- DATA ENTRIES -
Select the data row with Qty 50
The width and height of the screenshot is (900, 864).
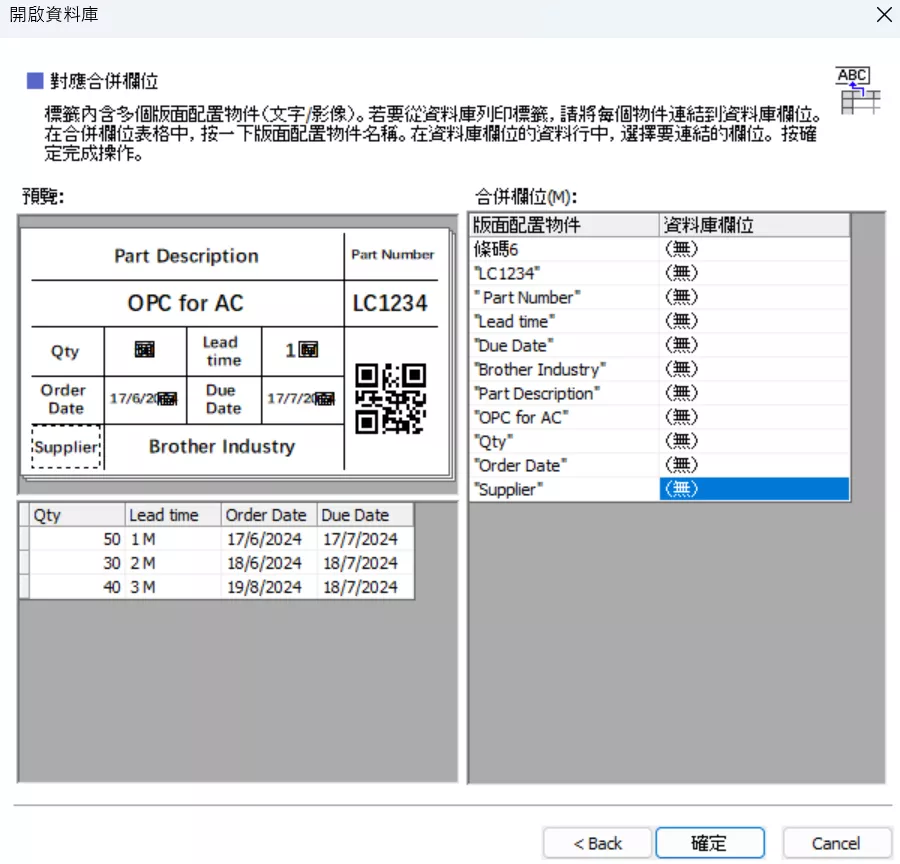(x=220, y=539)
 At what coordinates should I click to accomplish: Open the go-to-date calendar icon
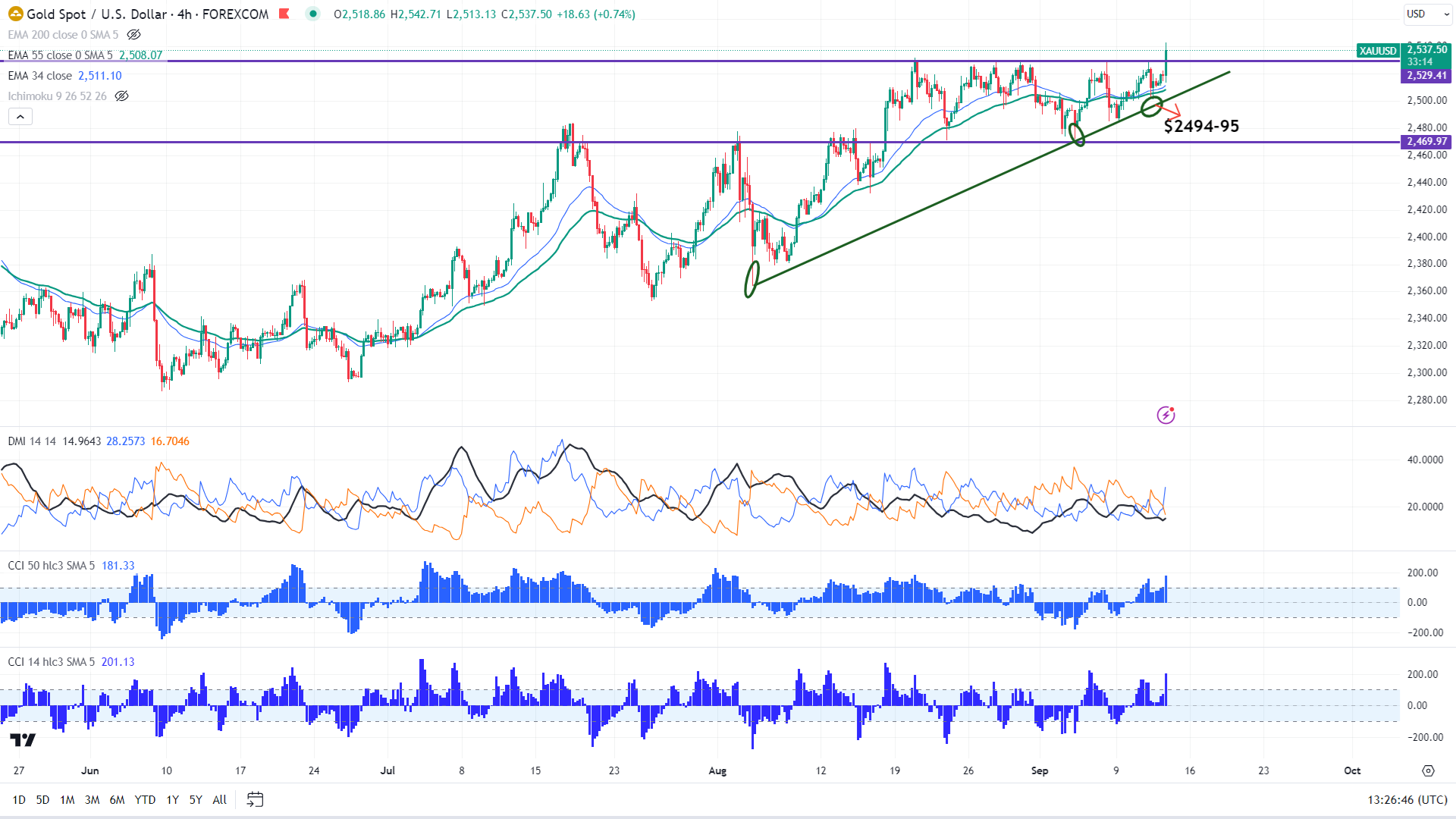[255, 799]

- GOAL -
Put every line of text in the items above into a numbered list, omitting any blank lines. Leave the pictures out of the answer.

- SOLUTION BELOW -
1. Select the data row with Qty 50
2. The width and height of the screenshot is (900, 864).
3. (x=220, y=539)
4.  At what coordinates should I click to accomplish: Open the go-to-date calendar icon
5. [255, 799]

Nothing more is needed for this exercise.